Autor: Michele Scialpi, Giovanni Battista Scalera, Alessandro Bellini, Andrea Biagelli, Marino Chiodi, Refky Nicola
Jazyk: angličtina
Rok vydání: 2022
Předmět:
Zdroj: Lung India, Vol 39, Iss 2, Pp 174-176 (2022)
Druh dokumentu: article
ISSN: 0970-2113
0974-598X
DOI: 10.4103/lungindia.lungindia_654_21
Popis: Background and Objectives: There are scant data available in the published literature providing chest computed tomography (CT) findings on pulmonary interstitial emphysema (PIE), complications and associated parenchymal abnormalities.
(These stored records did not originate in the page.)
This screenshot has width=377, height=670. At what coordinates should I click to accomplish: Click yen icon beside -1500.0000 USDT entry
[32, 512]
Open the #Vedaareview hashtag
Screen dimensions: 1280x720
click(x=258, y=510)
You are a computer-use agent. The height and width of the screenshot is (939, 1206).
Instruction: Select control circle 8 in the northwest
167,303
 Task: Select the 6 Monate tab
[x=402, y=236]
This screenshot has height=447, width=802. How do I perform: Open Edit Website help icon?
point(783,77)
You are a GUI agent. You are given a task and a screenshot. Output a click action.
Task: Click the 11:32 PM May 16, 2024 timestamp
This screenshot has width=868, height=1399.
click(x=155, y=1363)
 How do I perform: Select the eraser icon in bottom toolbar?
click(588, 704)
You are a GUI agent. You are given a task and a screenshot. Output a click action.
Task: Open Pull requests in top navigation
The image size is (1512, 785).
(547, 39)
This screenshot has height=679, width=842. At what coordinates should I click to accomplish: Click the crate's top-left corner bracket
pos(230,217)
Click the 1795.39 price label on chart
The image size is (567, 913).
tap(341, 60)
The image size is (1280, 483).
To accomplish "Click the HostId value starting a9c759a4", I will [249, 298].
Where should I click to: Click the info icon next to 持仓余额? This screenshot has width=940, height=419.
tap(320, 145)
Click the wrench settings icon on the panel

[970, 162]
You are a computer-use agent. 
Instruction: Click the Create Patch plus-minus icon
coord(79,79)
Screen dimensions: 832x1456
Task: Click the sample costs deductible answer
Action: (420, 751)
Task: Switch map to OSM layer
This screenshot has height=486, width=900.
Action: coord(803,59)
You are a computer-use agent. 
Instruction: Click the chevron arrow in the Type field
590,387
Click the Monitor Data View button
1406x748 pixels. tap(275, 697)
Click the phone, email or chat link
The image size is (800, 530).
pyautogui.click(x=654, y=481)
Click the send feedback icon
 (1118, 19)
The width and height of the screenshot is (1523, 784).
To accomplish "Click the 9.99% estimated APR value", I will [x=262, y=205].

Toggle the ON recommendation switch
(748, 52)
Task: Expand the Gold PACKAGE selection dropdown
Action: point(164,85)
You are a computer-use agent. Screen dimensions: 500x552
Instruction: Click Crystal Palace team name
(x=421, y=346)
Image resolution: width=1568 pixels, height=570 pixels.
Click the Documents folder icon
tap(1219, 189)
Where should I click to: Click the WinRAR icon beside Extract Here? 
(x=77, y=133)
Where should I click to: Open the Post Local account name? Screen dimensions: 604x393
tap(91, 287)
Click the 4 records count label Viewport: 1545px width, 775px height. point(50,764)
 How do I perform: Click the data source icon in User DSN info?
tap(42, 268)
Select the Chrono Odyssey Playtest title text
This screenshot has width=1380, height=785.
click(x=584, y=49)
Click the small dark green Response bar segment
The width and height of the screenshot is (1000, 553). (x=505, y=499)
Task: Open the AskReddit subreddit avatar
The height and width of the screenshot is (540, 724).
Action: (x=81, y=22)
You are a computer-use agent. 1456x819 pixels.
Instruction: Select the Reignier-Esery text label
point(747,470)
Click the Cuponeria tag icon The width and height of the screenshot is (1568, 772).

We report the incidence of PIE and complications by chest CT in patients with COVID-19. Methods: We retrospective analyzed 897 chest CT scans performed with 64-slice CT scanners during the COVID-19 pandemic period from March 2020 to September 2021. Two radiologists and two physicians in training in diagnostic radiology, independently and in consensus, assessed PIE as air within the perilobular (low-attenuation area) and perivascular interstitium such as its complications, parenchymal anomalies and pleural effusion; in addition, the complications of PIE, parenchymal anomalies and pleural effusion were evaluated. Descriptive statistics were used to summarize the data, and the results were expressed as counts and percentages. Results: PIE was revealed in 25 out of 897 patients (2.8%) and associated with pneumomediastinum, subcutaneous emphysema, and pneumothorax in 25 (100%), 16 (64%), and 7 (28%), patients, respectively. Out of 25 patients, 24 patients had ground-glass opacity (GGO), 23 patients had crazy paving, 22 patients had consolidation and 2 patients had pleural effusion. Eighteen out of 25 patients had noninvasive ventilation before CT scan, initially treated with continuous positive airway pressure (positive end expiratory pressure [PEEP] of 10 cmH2O) and subsequently with bilevel positive airway pressure (range PEEP of 8–12 cmH2O). The remaining seven patients had invasive mechanical ventilation via orotracheal intubation (pressure plateau at approximately 25 cmH2O). Six out of 25 (24%) patients died. Conclusion: Chest CT allows the detection of complications associated with PIE and parenchyma abnormalities. The timely detection of PIE and minimal pneumomediastinum could aid the optimization of ventilation modalities and parameters based on patients clinical status therefore potentially reducing complications.